- _Explore the material_
[a] From the essay on resilience, list every stretch of time it measures in weeks or decades.
[b] Render this sentence from the essay on resilience in Spanish: "We expect a Navy SEAL to be calm amidst crisis, but for the rest of us, who have not spent our lives preparing for catastrophe, what do we do?"
[c] Answer these questions from the essay on resilience.
(i) With whom did the writer conduct the webinar?
(ii) At which event was that person a speaker?
(iii) What reason does the writer give for emotional resilience being a lifelong practice?

- _Extract provided_

The Practice of Resilience

A week ago, I conducted a webinar with former Navy SEAL, Chris Fussell, about the Coronavirus Pandemic. Chris was a speaker at the First Annual Responsive Conference, and we have maintained contact ever since.

I started the interview asking about a longtime curiosity – what makes high performers, like the military special forces – calm under duress? Chris described the intense training Navy SEALs are subjected to, including long periods of sleep deprivation, rigorous physical and mental exercise. But then he went on to say that whether resilience is inherent or learned is debated even within the special forces.

We expect a Navy SEAL to be calm amidst crisis, but for the rest of us, who have not spent our lives preparing for catastrophe, what do we do?

Emotional resilience has been a lifelong practice for me, of necessity, because I have always been very sensitive. As a child, I was always deeply impacted by my surroundings, and it has been the work of more than 2 decades to learn to leverage this as a strength. We are all struggling with the COVID-19 crisis, each of us in our own way. In calls over the last two weeks, several people have asked me for help maintaining a positive outlook.

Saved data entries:
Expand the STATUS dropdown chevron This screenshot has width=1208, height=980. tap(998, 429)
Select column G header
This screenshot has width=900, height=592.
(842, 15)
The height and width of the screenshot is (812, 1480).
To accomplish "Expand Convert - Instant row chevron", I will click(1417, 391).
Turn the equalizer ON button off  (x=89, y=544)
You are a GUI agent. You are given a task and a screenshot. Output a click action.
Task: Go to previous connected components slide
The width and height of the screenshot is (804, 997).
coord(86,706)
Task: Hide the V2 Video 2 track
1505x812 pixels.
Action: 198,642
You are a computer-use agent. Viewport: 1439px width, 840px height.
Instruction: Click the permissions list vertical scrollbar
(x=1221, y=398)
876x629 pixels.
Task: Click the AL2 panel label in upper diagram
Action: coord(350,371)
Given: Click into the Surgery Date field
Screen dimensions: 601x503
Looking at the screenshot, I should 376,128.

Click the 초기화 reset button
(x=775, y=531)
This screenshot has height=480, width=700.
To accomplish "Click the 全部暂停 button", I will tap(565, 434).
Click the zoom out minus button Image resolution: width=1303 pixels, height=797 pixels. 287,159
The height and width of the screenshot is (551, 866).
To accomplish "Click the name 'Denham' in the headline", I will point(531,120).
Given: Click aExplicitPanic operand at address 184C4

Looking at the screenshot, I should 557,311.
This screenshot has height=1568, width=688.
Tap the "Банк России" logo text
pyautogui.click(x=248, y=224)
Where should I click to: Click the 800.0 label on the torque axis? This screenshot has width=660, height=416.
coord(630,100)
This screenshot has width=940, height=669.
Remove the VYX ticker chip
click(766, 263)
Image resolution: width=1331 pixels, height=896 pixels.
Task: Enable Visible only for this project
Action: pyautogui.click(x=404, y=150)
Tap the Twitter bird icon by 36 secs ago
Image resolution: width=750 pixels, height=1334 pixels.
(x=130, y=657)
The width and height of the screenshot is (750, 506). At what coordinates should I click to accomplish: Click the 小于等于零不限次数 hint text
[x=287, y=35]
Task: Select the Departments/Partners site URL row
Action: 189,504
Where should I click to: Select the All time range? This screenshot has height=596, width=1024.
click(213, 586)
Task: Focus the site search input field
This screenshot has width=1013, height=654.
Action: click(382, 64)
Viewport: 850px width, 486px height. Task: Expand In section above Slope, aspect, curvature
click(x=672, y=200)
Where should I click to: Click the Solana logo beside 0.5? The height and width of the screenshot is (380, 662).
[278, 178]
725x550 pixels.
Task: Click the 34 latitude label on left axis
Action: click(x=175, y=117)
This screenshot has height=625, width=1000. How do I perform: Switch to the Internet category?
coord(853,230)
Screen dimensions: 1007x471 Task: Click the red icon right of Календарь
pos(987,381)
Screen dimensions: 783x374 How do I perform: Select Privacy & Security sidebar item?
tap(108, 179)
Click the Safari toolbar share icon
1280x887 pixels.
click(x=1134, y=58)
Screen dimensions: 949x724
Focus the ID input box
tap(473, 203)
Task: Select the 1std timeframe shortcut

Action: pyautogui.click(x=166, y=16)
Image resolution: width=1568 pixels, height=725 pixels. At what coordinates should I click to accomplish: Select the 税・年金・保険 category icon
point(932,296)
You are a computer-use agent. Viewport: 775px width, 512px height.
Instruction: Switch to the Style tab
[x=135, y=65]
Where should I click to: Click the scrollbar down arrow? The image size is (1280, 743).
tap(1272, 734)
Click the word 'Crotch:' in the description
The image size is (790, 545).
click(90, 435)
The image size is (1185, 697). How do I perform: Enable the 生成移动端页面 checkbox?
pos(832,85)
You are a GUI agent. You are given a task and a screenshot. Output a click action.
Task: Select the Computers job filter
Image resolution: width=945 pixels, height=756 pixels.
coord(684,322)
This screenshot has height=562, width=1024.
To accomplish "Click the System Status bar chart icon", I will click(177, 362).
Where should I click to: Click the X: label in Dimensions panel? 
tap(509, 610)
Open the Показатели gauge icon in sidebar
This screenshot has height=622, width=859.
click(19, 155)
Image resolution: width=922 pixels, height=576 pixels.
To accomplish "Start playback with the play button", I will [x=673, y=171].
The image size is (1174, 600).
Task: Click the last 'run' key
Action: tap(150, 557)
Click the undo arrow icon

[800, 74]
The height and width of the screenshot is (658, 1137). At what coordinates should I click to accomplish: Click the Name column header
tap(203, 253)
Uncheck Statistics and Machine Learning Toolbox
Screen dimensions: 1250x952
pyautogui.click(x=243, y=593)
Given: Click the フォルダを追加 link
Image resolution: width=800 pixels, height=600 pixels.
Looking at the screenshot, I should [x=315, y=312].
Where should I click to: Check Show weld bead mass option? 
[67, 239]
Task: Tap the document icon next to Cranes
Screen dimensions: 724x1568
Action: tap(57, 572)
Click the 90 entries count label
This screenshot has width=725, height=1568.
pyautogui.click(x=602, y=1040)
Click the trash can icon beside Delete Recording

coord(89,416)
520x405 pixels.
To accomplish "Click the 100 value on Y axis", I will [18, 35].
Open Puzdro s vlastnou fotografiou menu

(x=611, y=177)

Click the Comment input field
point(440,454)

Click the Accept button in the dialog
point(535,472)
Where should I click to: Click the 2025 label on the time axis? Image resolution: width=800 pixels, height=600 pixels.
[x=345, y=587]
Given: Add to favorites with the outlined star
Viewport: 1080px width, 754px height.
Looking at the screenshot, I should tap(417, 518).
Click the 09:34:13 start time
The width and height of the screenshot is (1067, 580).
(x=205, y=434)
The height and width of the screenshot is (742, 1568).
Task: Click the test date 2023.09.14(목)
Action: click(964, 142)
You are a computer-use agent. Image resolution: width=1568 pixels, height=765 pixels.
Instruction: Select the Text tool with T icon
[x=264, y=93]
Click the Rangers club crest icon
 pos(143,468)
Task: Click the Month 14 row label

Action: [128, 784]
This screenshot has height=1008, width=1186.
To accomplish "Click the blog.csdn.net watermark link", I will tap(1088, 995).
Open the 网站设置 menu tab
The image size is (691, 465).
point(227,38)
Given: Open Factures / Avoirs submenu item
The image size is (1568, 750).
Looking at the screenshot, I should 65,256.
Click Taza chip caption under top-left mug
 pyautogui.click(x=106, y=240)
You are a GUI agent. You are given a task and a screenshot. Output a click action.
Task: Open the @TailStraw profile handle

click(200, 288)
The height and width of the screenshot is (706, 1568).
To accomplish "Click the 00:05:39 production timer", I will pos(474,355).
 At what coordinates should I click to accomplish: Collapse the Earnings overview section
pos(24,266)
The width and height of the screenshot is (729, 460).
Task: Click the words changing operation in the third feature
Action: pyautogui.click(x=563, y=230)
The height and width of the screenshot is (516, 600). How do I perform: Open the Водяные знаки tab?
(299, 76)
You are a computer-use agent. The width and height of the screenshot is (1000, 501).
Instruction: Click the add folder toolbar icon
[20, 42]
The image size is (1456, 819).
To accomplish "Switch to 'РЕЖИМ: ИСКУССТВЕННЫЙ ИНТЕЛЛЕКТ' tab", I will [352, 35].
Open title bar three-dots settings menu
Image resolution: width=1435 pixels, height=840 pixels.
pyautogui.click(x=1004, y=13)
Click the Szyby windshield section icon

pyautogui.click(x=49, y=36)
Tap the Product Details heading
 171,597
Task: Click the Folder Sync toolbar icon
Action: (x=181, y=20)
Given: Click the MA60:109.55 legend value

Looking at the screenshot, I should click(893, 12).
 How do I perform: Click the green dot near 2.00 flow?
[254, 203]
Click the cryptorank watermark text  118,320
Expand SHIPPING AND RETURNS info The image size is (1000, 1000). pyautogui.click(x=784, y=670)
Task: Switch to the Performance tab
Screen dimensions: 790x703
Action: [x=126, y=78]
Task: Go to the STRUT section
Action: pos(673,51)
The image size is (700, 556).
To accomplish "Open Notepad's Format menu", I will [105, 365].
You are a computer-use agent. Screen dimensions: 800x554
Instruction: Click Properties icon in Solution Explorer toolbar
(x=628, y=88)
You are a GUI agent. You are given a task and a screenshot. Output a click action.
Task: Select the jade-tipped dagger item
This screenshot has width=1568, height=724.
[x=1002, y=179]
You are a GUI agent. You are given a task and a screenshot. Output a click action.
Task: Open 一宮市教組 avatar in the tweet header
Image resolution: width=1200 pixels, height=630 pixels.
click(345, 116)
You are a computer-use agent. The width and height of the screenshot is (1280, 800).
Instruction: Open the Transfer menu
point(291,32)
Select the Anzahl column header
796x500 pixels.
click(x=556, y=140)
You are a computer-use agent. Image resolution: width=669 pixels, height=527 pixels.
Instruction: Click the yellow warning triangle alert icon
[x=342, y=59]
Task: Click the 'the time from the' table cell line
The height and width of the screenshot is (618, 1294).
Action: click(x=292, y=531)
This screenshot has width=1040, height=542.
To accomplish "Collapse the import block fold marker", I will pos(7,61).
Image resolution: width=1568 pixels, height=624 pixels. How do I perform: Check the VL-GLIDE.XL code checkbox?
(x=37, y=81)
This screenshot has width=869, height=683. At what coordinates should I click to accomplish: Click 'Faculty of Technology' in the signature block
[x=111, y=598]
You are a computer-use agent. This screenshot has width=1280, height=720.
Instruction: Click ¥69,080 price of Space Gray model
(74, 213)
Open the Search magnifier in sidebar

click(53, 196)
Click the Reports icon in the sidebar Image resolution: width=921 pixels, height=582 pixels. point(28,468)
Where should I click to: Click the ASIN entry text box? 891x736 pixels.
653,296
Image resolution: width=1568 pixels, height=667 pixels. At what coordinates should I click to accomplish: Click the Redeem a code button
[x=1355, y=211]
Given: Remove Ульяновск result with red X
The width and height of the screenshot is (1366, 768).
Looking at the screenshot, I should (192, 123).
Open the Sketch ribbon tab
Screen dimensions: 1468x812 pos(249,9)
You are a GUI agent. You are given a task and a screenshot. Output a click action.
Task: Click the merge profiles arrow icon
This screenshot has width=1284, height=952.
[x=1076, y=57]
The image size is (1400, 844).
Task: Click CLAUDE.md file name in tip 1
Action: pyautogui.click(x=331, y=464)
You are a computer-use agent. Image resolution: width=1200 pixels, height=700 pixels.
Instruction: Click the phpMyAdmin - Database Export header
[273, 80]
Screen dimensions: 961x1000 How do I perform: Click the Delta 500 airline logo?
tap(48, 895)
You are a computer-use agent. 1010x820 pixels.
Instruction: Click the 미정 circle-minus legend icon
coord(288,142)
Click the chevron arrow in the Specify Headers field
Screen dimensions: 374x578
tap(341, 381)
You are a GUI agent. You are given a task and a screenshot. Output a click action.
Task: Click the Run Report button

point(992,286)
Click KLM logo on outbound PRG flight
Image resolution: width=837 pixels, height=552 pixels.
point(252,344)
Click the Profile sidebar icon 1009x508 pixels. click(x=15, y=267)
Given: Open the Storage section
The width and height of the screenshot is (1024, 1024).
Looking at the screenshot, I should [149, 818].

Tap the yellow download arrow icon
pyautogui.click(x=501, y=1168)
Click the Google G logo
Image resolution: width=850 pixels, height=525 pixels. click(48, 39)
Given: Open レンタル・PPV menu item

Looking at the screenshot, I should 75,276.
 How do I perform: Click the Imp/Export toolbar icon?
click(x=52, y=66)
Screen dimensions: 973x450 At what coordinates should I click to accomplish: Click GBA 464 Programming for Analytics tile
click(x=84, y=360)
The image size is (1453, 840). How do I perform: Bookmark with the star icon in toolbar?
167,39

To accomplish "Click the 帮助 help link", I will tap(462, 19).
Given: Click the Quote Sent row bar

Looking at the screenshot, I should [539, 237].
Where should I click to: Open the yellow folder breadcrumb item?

- _Set of answers_
[a]
- A week ago
- More than 2 decades
- The last two weeks

[b] Esperamos que un Navy SEAL mantenga la calma en medio de una crisis, pero el resto de nosotros, que no hemos pasado la vida preparándonos para una catástrofe, ¿qué hacemos?

[c]
(i) Chris Fussell, a former Navy SEAL.
(ii) The First Annual Responsive Conference.
(iii) The writer has always been very sensitive.